> [AVAILABLE RECORDS]:
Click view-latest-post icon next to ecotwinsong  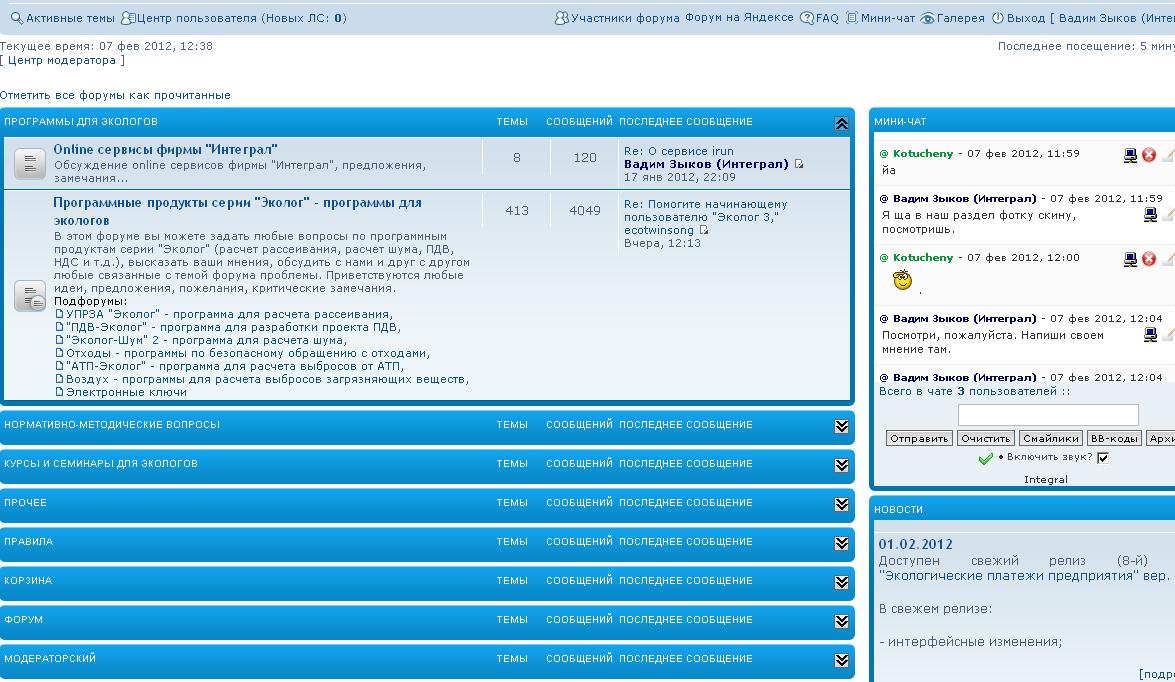(703, 230)
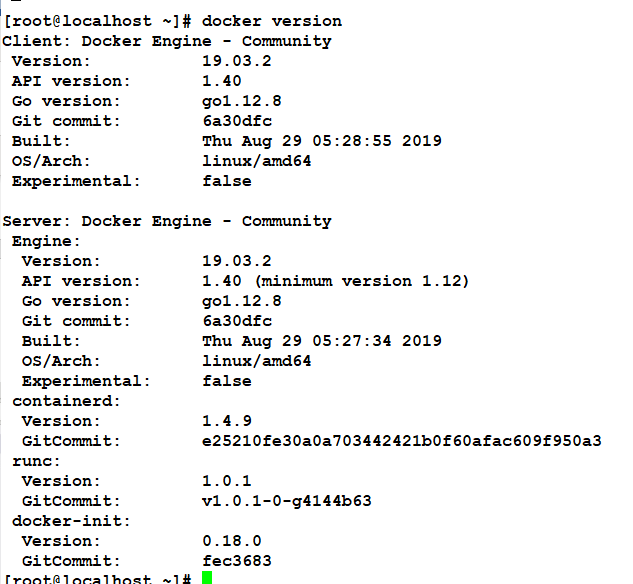Click the docker-init commit fec3683
The height and width of the screenshot is (584, 633).
coord(236,561)
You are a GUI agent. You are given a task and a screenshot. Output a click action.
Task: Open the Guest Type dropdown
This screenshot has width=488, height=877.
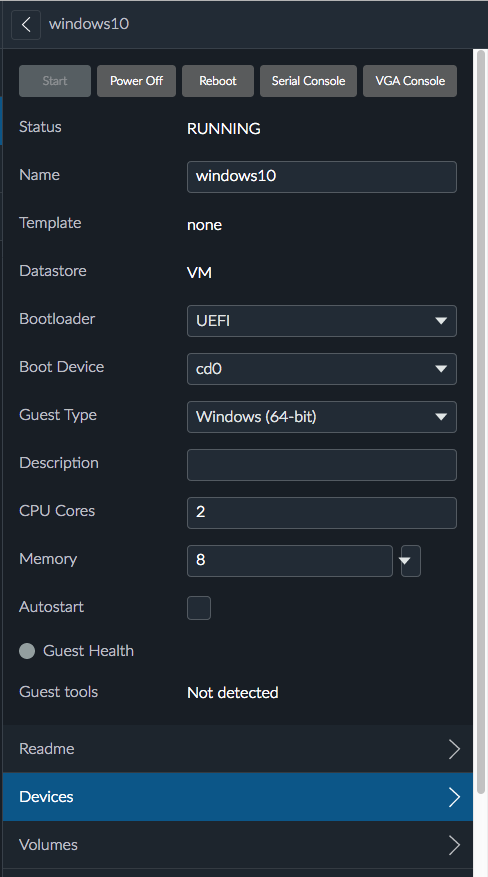[x=321, y=417]
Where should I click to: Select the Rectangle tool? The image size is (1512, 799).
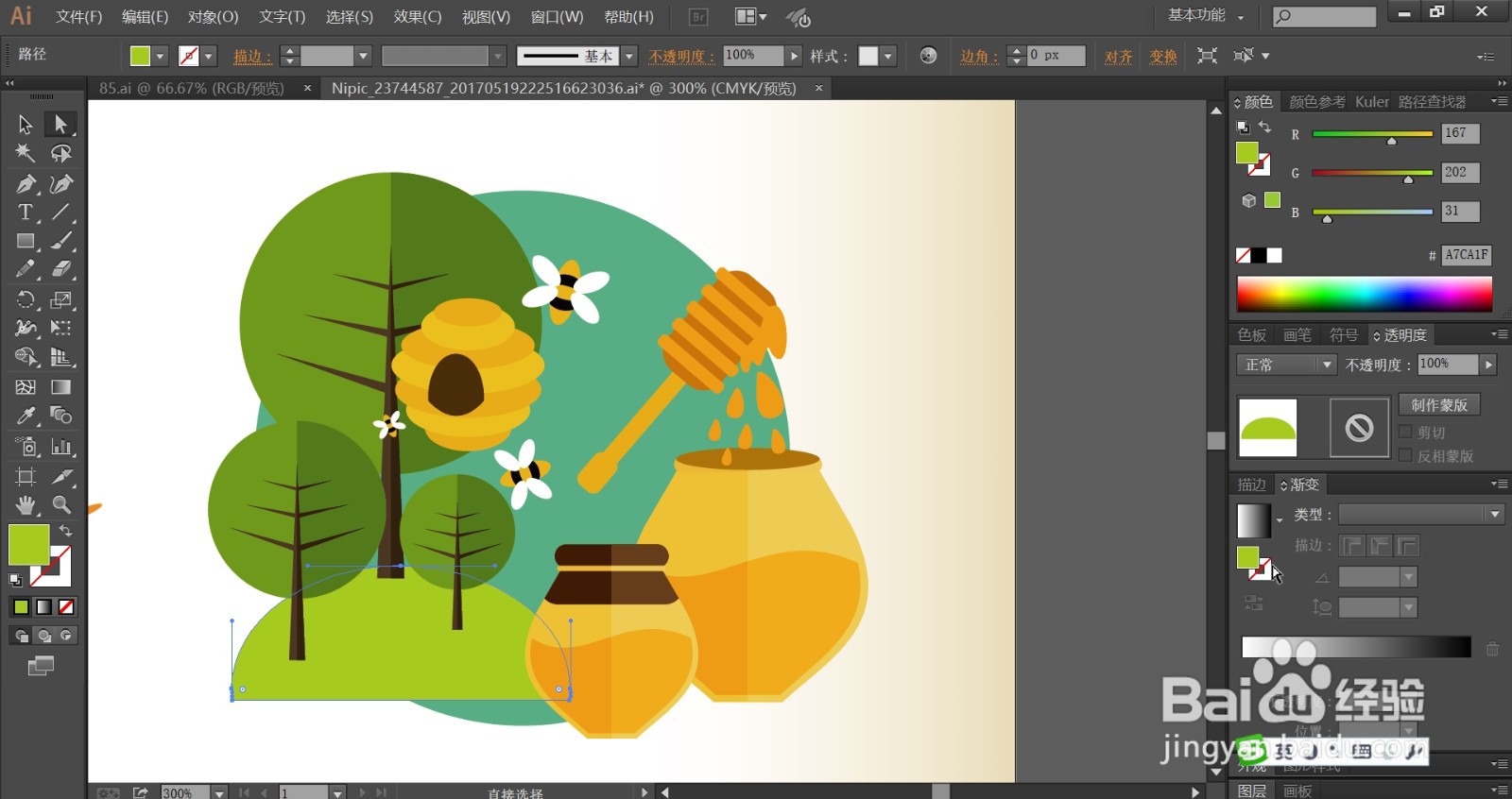pos(26,241)
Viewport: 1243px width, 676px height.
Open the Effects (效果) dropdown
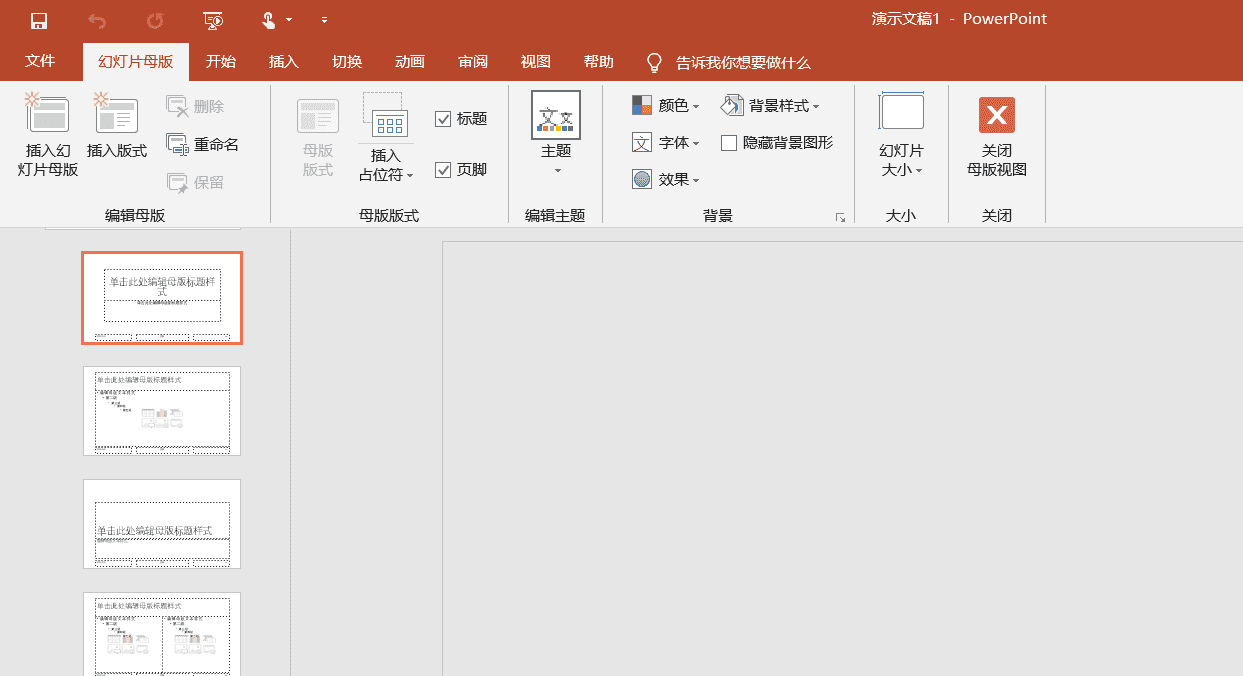tap(665, 180)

> [EXERCISE AIM]: Your answer should be the lines above from the one that contains "Viewport: 1243px width, 676px height." through the last, set down exactly, with the pictures removed.

> [SOLUTION TO THE EXERCISE]:
Viewport: 1243px width, 676px height.
Open the Effects (效果) dropdown
tap(665, 180)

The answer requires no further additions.